After the opening, Adjei-Brenyah stepped back to provide more information about the prison system and gun violence. He spoke of the systemic issues at play and how it influences crime, with many perpetuators coming from poverty or having mental health issues. Because these issues do not get addressed, they get caught up in the cycle of imprisonment without adequate access to resources to escape.   

Adjei-Brenyah then read from a later segment of the book, one that focuses on someone in the fictional prison system who organized a hunger strike. In the novel, she led the protest to try improving prison conditions but also to combat the system as a whole, as she said people were, “being held for no crime at all except trying to live.”  

Once he finished reading, Adjei-Brenyah zoomed out again to look at recent actions taken by the U.S. government. He said that authoritarian structures “always create an ‘other’ that must be caged or killed or silenced, that’s what the administration is doing now.” He stressed that if people love each other more than they fear each other, it makes it harder for people in power to control you.   
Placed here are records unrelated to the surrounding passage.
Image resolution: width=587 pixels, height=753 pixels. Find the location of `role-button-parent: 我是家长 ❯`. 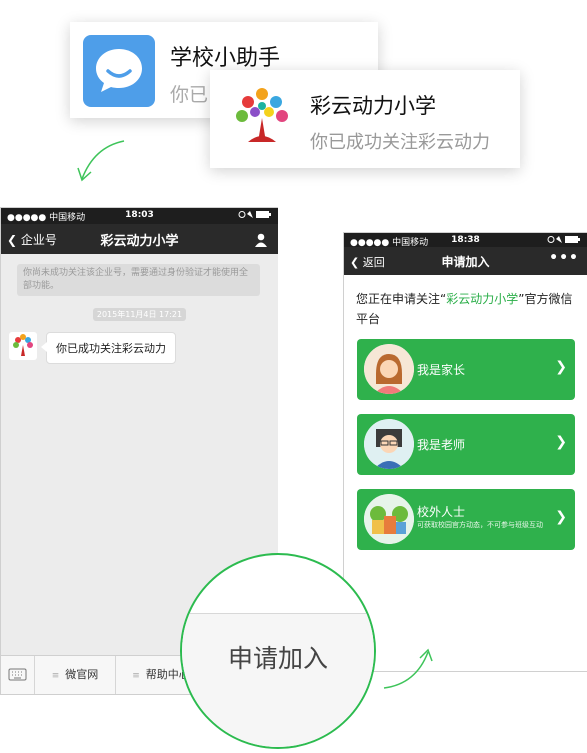

role-button-parent: 我是家长 ❯ is located at coordinates (466, 370).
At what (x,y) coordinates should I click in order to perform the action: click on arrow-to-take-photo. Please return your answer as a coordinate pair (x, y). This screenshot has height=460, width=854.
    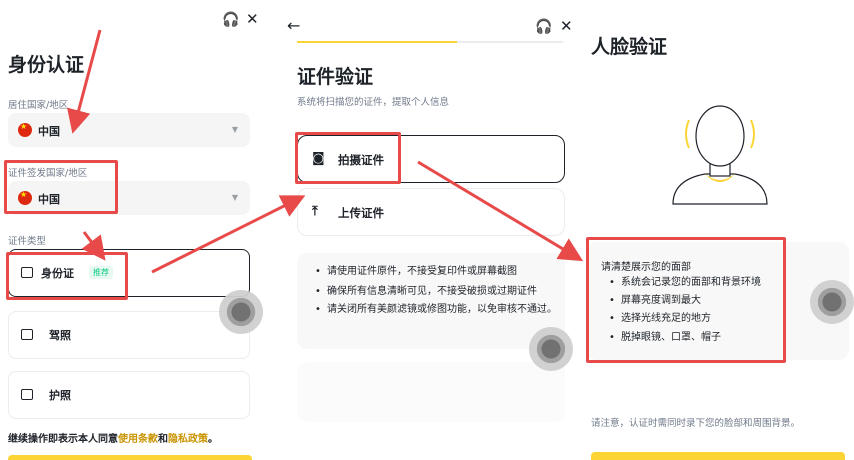
    Looking at the image, I should click on (228, 234).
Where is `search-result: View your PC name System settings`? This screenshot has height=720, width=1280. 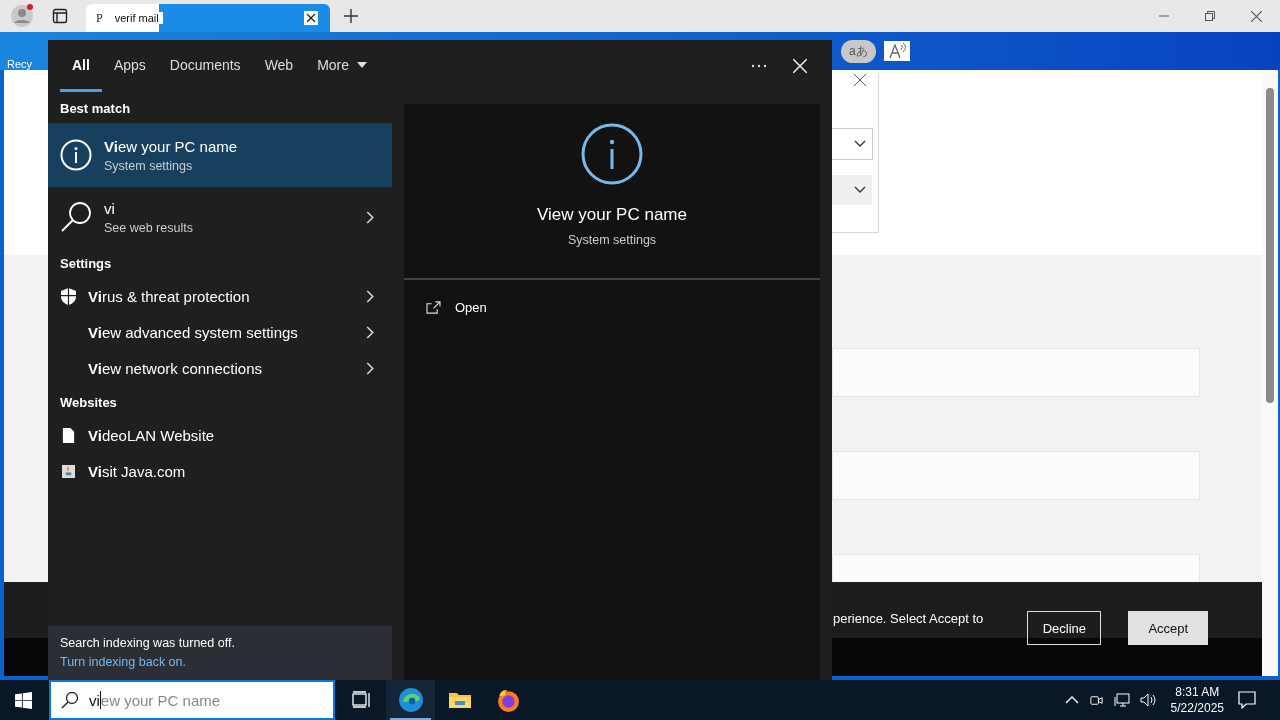
search-result: View your PC name System settings is located at coordinates (220, 155).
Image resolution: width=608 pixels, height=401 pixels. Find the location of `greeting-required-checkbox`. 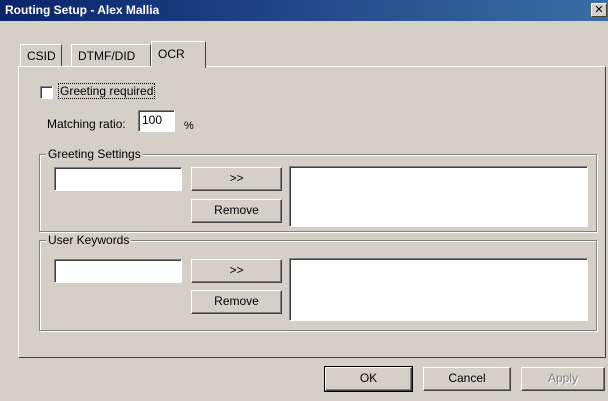

greeting-required-checkbox is located at coordinates (46, 92).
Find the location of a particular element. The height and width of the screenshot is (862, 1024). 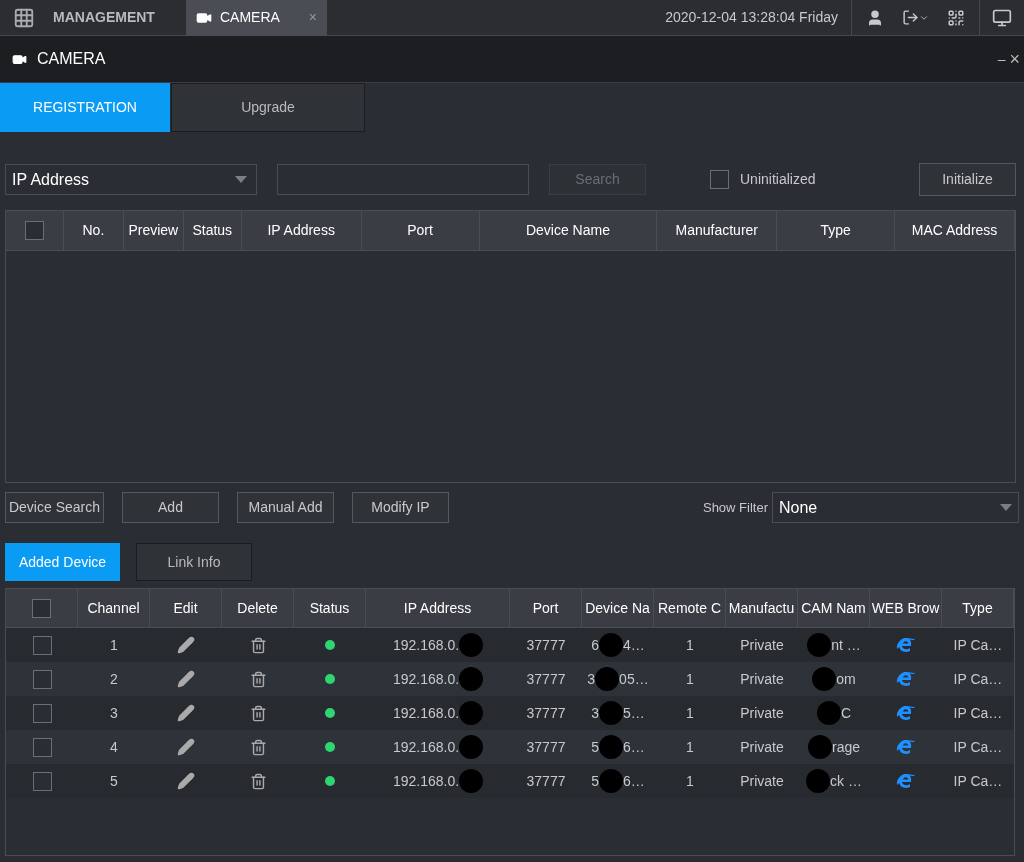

The final piece Adjei-Brenyah read was a creative nonfiction short story from “Friday Black.” He wrote it when a professor asked him to write a story that could change the world. The writing was more contained and less intense than “Chain-Gang All-Stars” and focused on familial moments, different routines and the feeling of hunger prevalent in all these experiences.   

The cover of “Friday Black,” written by Nana Kwame Adjei-Brenyah. Adjei-Brenyah participated in the Mark Twain Distinguished Writer-in-Residence Program at UConn last week. Photo courtesy of @thebookjoint_ on Instagram

Afterwards, Adjei-Brenyah answered questions from Forbes and sent in from the audience. Some questions were more general probes about his writing style, while others more specifically pertained to parts of the readings. When asked about his motivations as an author, especially for “Chain-Gang All-Stars”, Adjei-Brenyah said a lot of it stems from empathy.  

“I care about how humans treat each other, I care about compassion, I care about living in a free, democratic nation and the prison gave me the space to think about that a lot,” Adjei-Brenyah said.  

When asked about his ideal reform for the current prison system in the U.S., Adjei-Brenyah said there should be more work put in to find out why certain crimes get committed and how to prevent them in the first place. He proposed the need for a “fundamental reimagining of our society that thinks about why people are doing these things.”  

The second day of the Mark Twain Distinguished Writer-in-Residence Program, where Adjei-Brenyah worked directly with students on their own writing, occurred the following day on Friday, Oct. 24.